The D.C. Council wants to make it easier for the city government to hire ex-convicts.
A bill called the “Returning Citizen Employment Inclusion Act of 2010” would prohibit most District agencies from asking about the criminal records or histories of job applicants until after they’ve landed an interview. It’s sponsored by Ward 5 Councilman Harry Thomas Jr. With six other council members co-sponsoring the bill, including Ward 8 Councilman Marion Barry, who has criminal convictions on his record, and Council Chairman-elect Kwame Brown, it already has enough support to pass.
The bill’s backers believe that not asking about criminal history on government job applications will make it easier for ex-convicts to get city jobs. They say hiring ex-offenders will keep them from returning to prison. Critics say the legislation will worsen problems
the city has with weeding out dangerous job applicants.
“The opportunity for released prisoners to obtain employment when they return to the District is critical to breaking the vicious cycle of re-offending and being returned to prison,” ACLU legislative counsel Stephen Block told the council during a hearing on the bill. He added, “Crime increases the cost of doing business in the District. It is in everyone’s self-interest to support a meaningful prohibition on discrimination against ex-offenders in employment.”
The District is home to about 60,000 ex-felons, nearly 10 percent of the population, the ACLU estimates.
The bill would not apply to city agencies that are legally required to run criminal background checks. The police and corrections departments and most agencies that deal with children, including the school system, could still inquire about criminal records on job applications.
Barry has introduced three bills since 2006 that have had the goal of making it illegal for any employer to discriminate against ex-convicts by including ex-offenders under the protections of the city’s human rights act. That would put ex-convicts under the same umbrella as race, religion, gender and sexual identity. None of Barry’s three bills has passed.
Although this latest bill is focused more narrowly, it would still put the public in danger, said D.C. police union chief Kristopher Baumann.
“There is already too little deterrence from committing crimes in the city’s justice system,” Baumann said. “This bill would take away a disincentive to commit crimes.”
The city’s background checks already fail to catch dangerous criminals, Baumann said.

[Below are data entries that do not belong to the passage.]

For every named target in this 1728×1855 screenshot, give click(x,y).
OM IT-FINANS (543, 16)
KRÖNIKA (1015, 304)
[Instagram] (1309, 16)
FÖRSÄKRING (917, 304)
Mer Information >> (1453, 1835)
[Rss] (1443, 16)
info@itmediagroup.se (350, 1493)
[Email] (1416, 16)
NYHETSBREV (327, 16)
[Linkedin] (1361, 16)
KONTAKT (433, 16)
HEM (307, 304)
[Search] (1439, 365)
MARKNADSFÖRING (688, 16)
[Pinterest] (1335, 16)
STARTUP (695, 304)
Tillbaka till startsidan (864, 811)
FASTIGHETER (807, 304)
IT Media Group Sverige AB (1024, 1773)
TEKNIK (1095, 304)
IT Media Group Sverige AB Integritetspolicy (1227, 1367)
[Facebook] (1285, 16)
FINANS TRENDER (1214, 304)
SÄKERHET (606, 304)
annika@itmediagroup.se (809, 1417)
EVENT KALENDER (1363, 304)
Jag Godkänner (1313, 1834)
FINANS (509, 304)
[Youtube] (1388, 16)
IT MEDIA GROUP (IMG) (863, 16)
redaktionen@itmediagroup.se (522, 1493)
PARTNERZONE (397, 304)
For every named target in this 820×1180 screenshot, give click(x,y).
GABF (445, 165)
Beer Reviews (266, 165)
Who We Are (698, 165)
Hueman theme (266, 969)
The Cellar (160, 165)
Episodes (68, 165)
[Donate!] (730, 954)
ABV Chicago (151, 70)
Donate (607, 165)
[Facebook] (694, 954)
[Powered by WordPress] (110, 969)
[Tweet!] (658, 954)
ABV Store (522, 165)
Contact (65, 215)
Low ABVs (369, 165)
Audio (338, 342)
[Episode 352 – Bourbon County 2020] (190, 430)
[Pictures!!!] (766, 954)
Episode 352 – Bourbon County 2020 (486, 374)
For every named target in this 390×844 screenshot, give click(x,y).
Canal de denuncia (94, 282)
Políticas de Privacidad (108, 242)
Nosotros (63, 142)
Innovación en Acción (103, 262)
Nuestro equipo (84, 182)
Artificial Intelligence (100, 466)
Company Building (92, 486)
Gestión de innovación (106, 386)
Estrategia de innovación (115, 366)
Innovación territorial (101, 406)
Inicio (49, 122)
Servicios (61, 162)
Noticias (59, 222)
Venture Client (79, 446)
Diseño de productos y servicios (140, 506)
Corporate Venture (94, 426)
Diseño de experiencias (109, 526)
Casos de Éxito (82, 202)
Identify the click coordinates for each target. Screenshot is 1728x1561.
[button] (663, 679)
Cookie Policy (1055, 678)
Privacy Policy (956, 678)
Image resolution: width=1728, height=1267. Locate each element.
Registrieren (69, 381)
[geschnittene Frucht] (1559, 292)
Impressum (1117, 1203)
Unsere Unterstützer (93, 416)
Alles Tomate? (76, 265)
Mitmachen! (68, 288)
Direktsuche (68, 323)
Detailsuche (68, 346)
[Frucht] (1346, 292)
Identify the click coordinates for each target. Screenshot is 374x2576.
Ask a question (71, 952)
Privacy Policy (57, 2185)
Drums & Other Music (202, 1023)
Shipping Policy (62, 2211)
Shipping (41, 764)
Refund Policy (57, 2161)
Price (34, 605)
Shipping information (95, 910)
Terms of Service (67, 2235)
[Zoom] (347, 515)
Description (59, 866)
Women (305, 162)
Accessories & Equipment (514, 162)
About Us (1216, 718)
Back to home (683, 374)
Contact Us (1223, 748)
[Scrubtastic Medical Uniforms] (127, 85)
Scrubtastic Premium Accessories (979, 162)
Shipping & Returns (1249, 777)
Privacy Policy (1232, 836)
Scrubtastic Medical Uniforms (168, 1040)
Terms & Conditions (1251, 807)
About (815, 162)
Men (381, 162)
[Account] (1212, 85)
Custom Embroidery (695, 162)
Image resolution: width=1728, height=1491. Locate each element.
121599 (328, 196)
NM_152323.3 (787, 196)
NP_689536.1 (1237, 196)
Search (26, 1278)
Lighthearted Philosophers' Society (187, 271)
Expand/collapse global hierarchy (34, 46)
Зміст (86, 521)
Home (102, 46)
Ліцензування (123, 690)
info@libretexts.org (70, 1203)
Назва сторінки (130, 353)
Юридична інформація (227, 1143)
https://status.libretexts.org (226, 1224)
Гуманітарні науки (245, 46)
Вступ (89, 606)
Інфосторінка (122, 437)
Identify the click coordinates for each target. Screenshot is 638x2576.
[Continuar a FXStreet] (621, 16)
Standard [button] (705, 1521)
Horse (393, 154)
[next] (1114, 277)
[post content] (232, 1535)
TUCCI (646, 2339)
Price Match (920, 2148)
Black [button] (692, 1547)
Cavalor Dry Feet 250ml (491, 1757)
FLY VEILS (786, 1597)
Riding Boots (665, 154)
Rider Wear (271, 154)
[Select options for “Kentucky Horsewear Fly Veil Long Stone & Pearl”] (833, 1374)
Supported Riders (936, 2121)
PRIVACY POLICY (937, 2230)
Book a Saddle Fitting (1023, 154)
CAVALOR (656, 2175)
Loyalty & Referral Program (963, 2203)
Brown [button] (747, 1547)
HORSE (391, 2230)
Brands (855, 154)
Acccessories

Both the police department and the D.C. school system failed to detect a murder conviction in the background of a mentor hired to work at Spingarn High School. In June, 51-year-old Barry Harrison was sentenced to six years in prison for the 2009 sexual assault of a 15-year-old girl at the Northeast school. Harrison had spent 22 years in prison and was released in 2006. The criminal history check only went back 10 years, so it didn’t reveal his conviction in 1984.